ACTION ITEM: Quote the passage about the county's housing donation word for word, starting at the words "The donation was" and ending after "teacher. But anyway.".

::: TEXT BLOCK :::

In fact, I honestly didn’t see it when I read the agenda a day or two before the meeting. Then again, $325,000 from the public treasury is practically invisible. It is no wonder the Buncombe County Commissioners breezed through the presentation before saying yes. The City of Asheville will give the project another $159,000. It is important to note that, as with seemingly all expenditures agenda-ed for the Buncombe County Commissioners, the $325,000 came from “existing” funds.

The donation was for a mixed-use development. Based on housing strategies that have worked in other communities, the idea is to provide a nurturing environment for Asheville’s hardest-to-house, the dually-diagnosed whose middle name is recidivism. They will have a building with wraparound services, but also in the complex will be persons with housing vouchers and “teachers, law enforcement, and social workers.” I think it a pity that landlords cannot discriminate on many grounds, but they can on the basis of profession. It allows a racist to say the black auto mechanic who applied was turned down because he wasn’t a teacher. But anyway.

::: RECORDS SUPPLIED :::

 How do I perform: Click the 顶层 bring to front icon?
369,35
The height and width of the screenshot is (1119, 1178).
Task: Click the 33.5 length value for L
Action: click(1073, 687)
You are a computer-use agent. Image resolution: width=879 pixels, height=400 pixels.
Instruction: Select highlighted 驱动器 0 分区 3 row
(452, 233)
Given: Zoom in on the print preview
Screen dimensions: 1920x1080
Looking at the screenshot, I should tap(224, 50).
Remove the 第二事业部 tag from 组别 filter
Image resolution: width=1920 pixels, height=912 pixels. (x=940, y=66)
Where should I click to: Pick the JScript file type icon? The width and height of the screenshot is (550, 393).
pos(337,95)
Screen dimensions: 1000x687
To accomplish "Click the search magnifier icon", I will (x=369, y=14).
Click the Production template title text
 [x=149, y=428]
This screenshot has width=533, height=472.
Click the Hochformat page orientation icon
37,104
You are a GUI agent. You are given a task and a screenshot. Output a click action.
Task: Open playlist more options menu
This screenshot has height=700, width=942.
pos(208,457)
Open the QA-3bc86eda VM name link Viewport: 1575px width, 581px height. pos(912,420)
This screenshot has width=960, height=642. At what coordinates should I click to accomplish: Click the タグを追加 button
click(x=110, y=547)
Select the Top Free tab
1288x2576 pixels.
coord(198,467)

:::

RESPONSE TO THIS TASK:
The donation was for a mixed-use development. Based on housing strategies that have worked in other communities, the idea is to provide a nurturing environment for Asheville’s hardest-to-house, the dually-diagnosed whose middle name is recidivism. They will have a building with wraparound services, but also in the complex will be persons with housing vouchers and “teachers, law enforcement, and social workers.” I think it a pity that landlords cannot discriminate on many grounds, but they can on the basis of profession. It allows a racist to say the black auto mechanic who applied was turned down because he wasn’t a teacher. But anyway.